Start of Selected excerpt
01 April 2010
A UK drive to rid developing countries of the scourge of child deaths by providing £10 million for new and more effective diarrhoea vaccines and treatment was announced today by International Development Minister, Mike Foster.
Diarrhoea is the second biggest child killer in the world, claiming the lives of 4,000 children every day. The world’s poorest countries are hit the hardest because of a lack of clean water, basic sanitation and effective treatment.
Five million pounds UKaid will go to PATH to support the discovery of a vaccine that, for the first time, will protect against the two leading bacterial causes of diarrhoea – Shigella and Escherichia coli.
The UK funding to PATH will also help create additional vaccines for Rotavirus, the most common cause of extreme child diarrhoea, which will help make treatment more affordable.
In addition, £5 million will be given to the Institute for OneWorld Health to support the development of an innovative new drug that aims to shorten the duration of episodes of diarrhoea.
End of Selected excerpt
▶ Required actions:
**a.** Change the passage on diarrhoea funding from "Diarrhoea is the" up to and including "and Escherichia coli.", replacing "basic sanitation" with "proper sanitation".
**b.** Decide whether each statement agrees with the passage on diarrhoea funding. Answer yes or no, and quote the words that settle it. (i) Diarrhoea is the biggest child killer in the world. (ii) The Institute for OneWorld Health is to receive £5 million. (iii) Mike Foster announced the funding.
The records can be set aside; they play no part in what follows.
Start of Given data
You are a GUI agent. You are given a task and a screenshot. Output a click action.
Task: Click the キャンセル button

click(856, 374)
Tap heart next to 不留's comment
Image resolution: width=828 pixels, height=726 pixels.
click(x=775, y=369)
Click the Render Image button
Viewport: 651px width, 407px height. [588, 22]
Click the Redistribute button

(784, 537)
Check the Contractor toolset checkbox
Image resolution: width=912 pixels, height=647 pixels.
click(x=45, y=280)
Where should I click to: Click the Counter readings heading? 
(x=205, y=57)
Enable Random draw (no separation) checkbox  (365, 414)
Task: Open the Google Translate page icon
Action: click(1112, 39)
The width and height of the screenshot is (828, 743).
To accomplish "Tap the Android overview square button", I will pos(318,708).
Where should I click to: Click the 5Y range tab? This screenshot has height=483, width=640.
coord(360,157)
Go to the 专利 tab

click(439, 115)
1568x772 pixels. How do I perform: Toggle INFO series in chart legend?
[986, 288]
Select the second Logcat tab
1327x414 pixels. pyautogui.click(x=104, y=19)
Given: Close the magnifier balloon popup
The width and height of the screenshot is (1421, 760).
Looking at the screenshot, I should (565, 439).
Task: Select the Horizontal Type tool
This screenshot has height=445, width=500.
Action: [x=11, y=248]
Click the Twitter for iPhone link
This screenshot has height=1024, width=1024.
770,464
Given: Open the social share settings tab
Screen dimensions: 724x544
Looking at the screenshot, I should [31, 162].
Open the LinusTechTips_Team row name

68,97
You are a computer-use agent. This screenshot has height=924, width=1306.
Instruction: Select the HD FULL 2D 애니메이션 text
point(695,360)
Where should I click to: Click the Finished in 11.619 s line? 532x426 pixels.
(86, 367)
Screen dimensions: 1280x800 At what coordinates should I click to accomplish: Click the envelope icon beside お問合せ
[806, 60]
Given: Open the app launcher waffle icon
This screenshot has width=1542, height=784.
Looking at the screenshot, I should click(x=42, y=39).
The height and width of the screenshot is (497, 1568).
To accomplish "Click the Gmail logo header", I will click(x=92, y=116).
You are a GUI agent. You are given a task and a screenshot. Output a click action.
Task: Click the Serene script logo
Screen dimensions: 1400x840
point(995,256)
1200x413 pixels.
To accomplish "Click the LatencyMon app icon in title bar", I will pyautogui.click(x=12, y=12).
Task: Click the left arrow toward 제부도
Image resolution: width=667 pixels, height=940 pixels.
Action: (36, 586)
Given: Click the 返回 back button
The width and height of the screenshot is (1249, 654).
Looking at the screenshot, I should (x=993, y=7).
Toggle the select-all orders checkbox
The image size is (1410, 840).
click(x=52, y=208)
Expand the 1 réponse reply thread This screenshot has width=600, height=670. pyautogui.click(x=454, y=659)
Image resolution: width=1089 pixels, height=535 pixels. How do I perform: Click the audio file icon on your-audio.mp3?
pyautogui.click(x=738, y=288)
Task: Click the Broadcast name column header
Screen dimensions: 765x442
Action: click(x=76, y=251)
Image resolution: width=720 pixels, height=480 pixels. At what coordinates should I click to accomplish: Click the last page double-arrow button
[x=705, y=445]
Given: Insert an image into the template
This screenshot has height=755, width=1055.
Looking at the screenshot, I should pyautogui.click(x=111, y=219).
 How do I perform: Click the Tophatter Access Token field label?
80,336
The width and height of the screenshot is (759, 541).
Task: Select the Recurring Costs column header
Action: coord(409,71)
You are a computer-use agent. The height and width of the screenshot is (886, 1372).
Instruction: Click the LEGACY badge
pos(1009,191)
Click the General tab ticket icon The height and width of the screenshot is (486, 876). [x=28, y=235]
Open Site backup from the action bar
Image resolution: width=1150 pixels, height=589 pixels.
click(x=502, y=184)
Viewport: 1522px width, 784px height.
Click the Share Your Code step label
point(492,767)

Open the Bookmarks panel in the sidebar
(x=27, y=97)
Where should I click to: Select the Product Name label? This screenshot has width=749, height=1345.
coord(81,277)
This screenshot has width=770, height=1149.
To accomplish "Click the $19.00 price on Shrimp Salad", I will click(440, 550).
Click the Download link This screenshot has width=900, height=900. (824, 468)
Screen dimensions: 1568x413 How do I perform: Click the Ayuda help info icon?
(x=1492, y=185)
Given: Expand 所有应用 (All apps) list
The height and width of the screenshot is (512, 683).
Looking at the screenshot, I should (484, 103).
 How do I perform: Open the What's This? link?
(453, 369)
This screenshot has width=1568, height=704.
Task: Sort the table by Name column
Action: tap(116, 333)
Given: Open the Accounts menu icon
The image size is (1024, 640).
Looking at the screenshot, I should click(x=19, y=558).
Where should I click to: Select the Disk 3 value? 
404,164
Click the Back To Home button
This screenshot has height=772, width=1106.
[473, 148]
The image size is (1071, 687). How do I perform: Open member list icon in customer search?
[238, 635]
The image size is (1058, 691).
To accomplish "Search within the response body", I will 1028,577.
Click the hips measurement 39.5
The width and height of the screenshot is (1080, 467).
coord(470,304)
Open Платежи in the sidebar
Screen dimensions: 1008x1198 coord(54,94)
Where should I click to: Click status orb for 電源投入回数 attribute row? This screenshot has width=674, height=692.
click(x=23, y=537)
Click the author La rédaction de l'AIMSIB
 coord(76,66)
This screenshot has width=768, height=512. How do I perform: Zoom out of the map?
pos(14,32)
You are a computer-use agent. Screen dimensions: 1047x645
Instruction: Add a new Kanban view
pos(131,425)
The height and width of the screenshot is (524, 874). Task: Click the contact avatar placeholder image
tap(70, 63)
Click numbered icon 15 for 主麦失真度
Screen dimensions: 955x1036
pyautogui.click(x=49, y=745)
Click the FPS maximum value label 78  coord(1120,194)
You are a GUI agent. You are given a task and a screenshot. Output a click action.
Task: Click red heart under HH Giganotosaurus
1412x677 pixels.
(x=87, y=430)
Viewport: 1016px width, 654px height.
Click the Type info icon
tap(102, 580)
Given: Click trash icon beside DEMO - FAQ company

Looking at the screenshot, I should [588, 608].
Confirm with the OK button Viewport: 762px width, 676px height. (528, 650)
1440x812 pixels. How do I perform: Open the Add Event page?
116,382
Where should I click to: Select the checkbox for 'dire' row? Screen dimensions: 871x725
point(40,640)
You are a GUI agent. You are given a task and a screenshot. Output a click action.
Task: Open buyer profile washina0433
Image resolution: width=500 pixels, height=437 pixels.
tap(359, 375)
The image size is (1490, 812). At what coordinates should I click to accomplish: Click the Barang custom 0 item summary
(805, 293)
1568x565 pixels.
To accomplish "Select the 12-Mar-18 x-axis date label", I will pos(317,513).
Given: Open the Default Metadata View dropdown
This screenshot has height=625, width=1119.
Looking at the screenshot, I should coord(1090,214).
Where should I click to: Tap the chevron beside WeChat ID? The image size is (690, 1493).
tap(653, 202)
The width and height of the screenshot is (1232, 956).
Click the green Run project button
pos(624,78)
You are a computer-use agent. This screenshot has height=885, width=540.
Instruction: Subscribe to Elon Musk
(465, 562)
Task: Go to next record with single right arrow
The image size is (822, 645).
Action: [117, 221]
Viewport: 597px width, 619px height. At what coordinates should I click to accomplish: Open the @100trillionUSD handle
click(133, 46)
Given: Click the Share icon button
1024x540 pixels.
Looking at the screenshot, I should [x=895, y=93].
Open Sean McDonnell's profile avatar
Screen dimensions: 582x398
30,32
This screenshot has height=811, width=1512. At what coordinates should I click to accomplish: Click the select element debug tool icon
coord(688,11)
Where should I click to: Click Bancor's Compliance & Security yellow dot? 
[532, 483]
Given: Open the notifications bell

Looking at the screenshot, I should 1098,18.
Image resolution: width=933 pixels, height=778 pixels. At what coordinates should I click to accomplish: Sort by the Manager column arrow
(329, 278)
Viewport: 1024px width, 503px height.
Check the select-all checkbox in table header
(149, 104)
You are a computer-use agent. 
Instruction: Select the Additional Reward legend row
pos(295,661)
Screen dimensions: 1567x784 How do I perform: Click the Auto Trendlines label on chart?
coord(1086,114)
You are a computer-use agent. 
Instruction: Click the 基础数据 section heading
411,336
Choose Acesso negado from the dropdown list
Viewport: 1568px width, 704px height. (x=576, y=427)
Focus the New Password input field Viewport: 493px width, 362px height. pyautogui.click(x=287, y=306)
End of Given data
▶ Answers to the exercise:
**a.**
Diarrhoea is the second biggest child killer in the world, claiming the lives of 4,000 children every day. The world’s poorest countries are hit the hardest because of a lack of clean water, proper sanitation and effective treatment.
Five million pounds UKaid will go to PATH to support the discovery of a vaccine that, for the first time, will protect against the two leading bacterial causes of diarrhoea – Shigella and Escherichia coli.

**b.**
(i) No: "Diarrhoea is the second biggest child killer in the world"
(ii) Yes: "£5 million will be given to the Institute for OneWorld Health"
(iii) Yes: "announced today by International Development Minister, Mike Foster"